[Opening Records supplied section]
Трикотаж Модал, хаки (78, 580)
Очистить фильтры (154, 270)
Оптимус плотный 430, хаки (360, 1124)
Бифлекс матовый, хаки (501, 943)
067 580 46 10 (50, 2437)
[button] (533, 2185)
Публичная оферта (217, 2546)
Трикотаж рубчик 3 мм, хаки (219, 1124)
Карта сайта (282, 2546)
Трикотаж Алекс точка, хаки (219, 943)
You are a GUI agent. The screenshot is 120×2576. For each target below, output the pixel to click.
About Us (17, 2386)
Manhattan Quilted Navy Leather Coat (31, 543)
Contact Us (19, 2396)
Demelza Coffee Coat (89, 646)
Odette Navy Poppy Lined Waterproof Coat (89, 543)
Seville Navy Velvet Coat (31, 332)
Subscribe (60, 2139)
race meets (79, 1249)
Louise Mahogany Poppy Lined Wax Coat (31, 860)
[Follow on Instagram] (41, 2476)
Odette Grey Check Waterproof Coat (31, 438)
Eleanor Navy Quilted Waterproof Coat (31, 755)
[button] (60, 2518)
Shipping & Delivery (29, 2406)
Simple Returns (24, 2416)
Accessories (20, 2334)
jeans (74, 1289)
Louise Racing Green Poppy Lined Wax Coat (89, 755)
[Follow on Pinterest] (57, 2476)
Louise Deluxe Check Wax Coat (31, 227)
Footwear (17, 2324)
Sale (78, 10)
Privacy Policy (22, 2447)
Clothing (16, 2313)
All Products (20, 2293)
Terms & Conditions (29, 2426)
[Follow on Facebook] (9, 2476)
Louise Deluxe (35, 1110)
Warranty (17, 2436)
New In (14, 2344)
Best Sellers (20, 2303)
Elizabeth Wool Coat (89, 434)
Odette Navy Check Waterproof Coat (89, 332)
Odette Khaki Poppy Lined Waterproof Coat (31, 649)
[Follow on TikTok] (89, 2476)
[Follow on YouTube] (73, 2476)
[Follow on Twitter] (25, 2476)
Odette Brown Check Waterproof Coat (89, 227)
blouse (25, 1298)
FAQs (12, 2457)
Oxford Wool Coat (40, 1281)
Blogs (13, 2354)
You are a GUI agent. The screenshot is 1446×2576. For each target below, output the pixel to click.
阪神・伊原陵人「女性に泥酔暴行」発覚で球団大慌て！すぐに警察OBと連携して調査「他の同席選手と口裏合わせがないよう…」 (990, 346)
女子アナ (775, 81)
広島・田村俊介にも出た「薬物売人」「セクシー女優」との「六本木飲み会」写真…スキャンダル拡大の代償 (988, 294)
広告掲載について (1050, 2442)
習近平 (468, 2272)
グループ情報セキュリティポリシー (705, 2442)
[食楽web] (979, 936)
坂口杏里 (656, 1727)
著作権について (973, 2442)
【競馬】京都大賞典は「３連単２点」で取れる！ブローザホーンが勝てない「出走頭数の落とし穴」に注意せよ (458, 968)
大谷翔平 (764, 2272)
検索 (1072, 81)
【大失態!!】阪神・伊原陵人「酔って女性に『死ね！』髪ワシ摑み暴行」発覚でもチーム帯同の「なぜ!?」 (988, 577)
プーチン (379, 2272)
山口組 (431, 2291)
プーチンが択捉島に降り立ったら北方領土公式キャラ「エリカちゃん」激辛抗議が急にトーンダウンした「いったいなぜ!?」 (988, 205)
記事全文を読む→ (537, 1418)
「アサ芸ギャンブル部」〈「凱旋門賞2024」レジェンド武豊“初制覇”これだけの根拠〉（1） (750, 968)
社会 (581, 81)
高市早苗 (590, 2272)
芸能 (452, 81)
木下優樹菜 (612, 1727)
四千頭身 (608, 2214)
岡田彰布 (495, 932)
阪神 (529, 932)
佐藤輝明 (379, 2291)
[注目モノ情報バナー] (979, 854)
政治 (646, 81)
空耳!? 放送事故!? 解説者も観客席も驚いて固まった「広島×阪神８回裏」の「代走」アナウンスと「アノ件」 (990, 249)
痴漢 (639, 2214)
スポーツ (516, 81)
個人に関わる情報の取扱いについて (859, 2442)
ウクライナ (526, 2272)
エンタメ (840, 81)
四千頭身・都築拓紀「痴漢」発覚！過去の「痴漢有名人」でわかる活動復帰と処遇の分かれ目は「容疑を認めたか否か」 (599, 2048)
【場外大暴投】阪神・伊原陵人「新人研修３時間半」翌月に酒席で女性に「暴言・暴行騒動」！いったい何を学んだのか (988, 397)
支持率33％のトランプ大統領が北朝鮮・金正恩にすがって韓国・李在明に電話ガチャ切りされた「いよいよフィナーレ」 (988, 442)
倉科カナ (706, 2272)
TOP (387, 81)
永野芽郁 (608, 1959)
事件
[Closing Records supplied section]
* **The task**
In the entries above, restate word for word the lines between the one holding "Simple Returns (24, 2416)" and the one holding "Odette Brown Check Waterproof Coat (89, 227)", inclusive, and nothing besides.

* **Task solution**
Simple Returns (24, 2416)
Accessories (20, 2334)
jeans (74, 1289)
Louise Racing Green Poppy Lined Wax Coat (89, 755)
[Follow on Pinterest] (57, 2476)
Louise Deluxe Check Wax Coat (31, 227)
Footwear (17, 2324)
Sale (78, 10)
Privacy Policy (22, 2447)
Clothing (16, 2313)
All Products (20, 2293)
Terms & Conditions (29, 2426)
[Follow on Facebook] (9, 2476)
Louise Deluxe (35, 1110)
Warranty (17, 2436)
New In (14, 2344)
Best Sellers (20, 2303)
Elizabeth Wool Coat (89, 434)
Odette Navy Check Waterproof Coat (89, 332)
Odette Khaki Poppy Lined Waterproof Coat (31, 649)
[Follow on TikTok] (89, 2476)
[Follow on YouTube] (73, 2476)
[Follow on Twitter] (25, 2476)
Odette Brown Check Waterproof Coat (89, 227)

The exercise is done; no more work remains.